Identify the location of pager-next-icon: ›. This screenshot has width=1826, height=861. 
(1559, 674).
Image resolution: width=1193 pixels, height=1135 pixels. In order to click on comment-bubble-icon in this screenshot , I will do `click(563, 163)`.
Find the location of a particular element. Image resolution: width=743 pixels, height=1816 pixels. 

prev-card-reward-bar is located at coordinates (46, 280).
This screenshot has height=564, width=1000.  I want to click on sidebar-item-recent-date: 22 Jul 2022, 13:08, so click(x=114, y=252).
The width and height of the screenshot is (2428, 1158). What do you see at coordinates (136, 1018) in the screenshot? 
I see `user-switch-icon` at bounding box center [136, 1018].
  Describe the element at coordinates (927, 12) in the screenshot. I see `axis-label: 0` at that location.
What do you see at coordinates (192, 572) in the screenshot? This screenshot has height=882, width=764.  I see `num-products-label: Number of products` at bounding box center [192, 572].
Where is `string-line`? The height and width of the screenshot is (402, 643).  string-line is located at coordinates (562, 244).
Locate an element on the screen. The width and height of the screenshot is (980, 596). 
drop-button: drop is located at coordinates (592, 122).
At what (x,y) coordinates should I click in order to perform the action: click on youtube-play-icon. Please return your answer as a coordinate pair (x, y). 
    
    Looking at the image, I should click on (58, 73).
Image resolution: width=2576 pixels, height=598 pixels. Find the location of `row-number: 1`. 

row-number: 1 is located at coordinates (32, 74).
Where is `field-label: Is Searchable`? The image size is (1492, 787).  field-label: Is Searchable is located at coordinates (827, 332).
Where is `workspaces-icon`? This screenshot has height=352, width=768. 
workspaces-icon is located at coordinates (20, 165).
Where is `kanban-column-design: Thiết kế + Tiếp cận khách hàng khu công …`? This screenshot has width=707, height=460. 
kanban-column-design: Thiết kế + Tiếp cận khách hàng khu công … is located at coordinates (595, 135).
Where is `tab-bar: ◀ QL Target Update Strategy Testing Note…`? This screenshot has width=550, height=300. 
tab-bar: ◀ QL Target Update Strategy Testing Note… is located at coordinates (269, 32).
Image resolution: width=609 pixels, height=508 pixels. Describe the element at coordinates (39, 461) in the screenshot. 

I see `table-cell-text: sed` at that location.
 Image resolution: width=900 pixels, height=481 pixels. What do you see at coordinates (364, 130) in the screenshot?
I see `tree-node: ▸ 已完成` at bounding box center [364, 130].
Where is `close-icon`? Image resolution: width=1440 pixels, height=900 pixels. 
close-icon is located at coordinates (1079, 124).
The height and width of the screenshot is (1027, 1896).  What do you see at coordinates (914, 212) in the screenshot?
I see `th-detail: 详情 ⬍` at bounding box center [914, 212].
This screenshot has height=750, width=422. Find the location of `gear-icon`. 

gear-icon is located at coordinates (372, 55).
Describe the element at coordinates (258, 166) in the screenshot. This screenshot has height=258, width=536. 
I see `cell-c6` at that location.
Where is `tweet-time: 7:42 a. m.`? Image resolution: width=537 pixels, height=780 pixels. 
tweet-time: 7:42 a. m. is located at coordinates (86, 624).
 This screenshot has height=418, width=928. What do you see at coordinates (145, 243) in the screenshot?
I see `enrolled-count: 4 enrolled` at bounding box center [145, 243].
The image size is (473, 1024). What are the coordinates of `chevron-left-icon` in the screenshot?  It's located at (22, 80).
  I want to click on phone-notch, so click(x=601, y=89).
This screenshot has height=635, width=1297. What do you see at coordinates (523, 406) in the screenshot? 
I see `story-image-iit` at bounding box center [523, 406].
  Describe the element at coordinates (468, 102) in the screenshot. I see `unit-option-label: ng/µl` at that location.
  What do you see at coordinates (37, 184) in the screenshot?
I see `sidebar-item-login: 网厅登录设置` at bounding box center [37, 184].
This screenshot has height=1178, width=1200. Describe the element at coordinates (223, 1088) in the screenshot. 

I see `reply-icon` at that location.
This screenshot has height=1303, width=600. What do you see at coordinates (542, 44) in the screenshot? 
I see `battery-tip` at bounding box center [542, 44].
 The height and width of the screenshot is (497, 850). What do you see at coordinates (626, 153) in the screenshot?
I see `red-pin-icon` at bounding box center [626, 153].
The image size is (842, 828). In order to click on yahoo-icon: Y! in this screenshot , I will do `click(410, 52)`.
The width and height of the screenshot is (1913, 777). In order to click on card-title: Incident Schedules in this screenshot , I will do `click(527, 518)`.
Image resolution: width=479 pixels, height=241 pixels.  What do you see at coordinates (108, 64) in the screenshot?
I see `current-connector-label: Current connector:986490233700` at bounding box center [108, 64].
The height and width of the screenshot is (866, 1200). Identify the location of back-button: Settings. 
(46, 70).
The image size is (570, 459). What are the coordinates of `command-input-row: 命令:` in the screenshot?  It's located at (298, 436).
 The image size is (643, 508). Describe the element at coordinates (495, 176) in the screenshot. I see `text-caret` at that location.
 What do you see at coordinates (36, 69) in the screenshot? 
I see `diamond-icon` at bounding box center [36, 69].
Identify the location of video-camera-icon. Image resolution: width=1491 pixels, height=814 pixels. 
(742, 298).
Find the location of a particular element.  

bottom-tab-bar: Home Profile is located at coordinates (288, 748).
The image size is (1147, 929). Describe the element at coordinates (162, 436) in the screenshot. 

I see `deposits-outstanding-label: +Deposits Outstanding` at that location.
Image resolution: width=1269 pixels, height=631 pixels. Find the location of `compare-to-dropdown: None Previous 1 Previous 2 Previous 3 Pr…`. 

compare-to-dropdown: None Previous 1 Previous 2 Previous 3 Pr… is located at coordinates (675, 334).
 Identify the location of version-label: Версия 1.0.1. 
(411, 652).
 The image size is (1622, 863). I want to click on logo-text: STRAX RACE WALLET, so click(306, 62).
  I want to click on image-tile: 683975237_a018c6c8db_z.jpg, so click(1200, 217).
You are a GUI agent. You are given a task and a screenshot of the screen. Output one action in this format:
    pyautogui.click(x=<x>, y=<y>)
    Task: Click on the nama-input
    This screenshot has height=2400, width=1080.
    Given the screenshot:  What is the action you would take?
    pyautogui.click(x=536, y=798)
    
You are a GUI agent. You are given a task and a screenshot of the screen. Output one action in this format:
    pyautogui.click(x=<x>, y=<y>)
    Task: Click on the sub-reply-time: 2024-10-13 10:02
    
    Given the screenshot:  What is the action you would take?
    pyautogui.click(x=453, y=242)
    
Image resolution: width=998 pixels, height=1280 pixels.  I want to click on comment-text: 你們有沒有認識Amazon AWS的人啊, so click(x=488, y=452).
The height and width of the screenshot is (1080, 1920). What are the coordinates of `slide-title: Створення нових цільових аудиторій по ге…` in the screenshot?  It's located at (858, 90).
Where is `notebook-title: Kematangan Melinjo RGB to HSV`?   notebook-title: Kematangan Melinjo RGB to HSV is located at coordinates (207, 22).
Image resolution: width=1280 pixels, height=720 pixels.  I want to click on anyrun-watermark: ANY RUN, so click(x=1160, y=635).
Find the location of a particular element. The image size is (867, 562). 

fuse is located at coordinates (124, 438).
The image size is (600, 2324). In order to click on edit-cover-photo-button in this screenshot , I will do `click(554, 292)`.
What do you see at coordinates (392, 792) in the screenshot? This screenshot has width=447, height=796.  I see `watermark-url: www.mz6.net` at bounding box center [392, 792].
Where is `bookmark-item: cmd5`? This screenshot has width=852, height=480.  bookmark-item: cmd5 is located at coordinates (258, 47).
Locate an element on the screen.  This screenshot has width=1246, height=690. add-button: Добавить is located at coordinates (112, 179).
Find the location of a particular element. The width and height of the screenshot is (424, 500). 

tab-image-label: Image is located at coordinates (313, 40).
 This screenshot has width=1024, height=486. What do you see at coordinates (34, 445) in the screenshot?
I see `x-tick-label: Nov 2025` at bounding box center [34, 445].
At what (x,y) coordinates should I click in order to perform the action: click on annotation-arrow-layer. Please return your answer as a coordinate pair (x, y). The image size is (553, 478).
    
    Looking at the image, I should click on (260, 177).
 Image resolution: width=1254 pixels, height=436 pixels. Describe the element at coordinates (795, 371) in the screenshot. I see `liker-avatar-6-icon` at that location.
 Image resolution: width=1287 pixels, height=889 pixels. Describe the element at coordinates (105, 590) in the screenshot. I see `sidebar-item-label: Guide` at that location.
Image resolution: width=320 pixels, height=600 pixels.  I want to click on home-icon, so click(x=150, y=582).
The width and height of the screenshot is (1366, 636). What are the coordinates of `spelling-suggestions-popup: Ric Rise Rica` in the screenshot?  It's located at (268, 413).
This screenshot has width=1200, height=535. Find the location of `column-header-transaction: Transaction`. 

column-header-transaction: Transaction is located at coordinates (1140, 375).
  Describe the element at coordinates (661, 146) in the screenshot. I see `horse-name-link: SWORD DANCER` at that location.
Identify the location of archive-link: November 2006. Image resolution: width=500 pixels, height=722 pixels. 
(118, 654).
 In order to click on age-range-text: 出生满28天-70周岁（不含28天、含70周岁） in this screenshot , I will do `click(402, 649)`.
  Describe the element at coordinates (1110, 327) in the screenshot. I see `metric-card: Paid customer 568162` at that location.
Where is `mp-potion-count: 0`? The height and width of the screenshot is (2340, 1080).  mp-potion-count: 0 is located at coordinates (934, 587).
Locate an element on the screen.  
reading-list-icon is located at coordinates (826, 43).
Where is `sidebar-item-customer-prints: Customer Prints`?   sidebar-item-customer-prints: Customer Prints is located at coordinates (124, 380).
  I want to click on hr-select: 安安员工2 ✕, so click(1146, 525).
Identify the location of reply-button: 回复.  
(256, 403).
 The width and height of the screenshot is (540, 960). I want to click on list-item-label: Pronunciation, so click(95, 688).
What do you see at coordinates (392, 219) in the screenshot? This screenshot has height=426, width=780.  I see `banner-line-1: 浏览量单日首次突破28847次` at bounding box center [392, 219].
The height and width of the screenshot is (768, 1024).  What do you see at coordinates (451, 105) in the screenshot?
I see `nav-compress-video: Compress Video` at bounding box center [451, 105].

▶ _Assigned task_:
Please transcribe the rows above from the line with "The height and width of the screenshot is (866, 1200)." to the line with "pyautogui.click(x=536, y=798)", keeping every character as it appears.

▶ _Output below_:
The height and width of the screenshot is (866, 1200). Identify the location of back-button: Settings. 
(46, 70).
The image size is (570, 459). What are the coordinates of `command-input-row: 命令:` in the screenshot?  It's located at (298, 436).
 The image size is (643, 508). Describe the element at coordinates (495, 176) in the screenshot. I see `text-caret` at that location.
 What do you see at coordinates (36, 69) in the screenshot? 
I see `diamond-icon` at bounding box center [36, 69].
Identify the location of video-camera-icon. Image resolution: width=1491 pixels, height=814 pixels. 
(742, 298).
Find the location of a particular element.  

bottom-tab-bar: Home Profile is located at coordinates (288, 748).
The image size is (1147, 929). Describe the element at coordinates (162, 436) in the screenshot. 

I see `deposits-outstanding-label: +Deposits Outstanding` at that location.
Image resolution: width=1269 pixels, height=631 pixels. Find the location of `compare-to-dropdown: None Previous 1 Previous 2 Previous 3 Pr…`. 

compare-to-dropdown: None Previous 1 Previous 2 Previous 3 Pr… is located at coordinates (675, 334).
 Identify the location of version-label: Версия 1.0.1. 
(411, 652).
 The image size is (1622, 863). I want to click on logo-text: STRAX RACE WALLET, so click(306, 62).
  I want to click on image-tile: 683975237_a018c6c8db_z.jpg, so click(1200, 217).
You are a GUI agent. You are given a task and a screenshot of the screen. Output one action in this format:
    pyautogui.click(x=<x>, y=<y>)
    Task: Click on the nama-input
    This screenshot has height=2400, width=1080.
    Given the screenshot:  What is the action you would take?
    pyautogui.click(x=536, y=798)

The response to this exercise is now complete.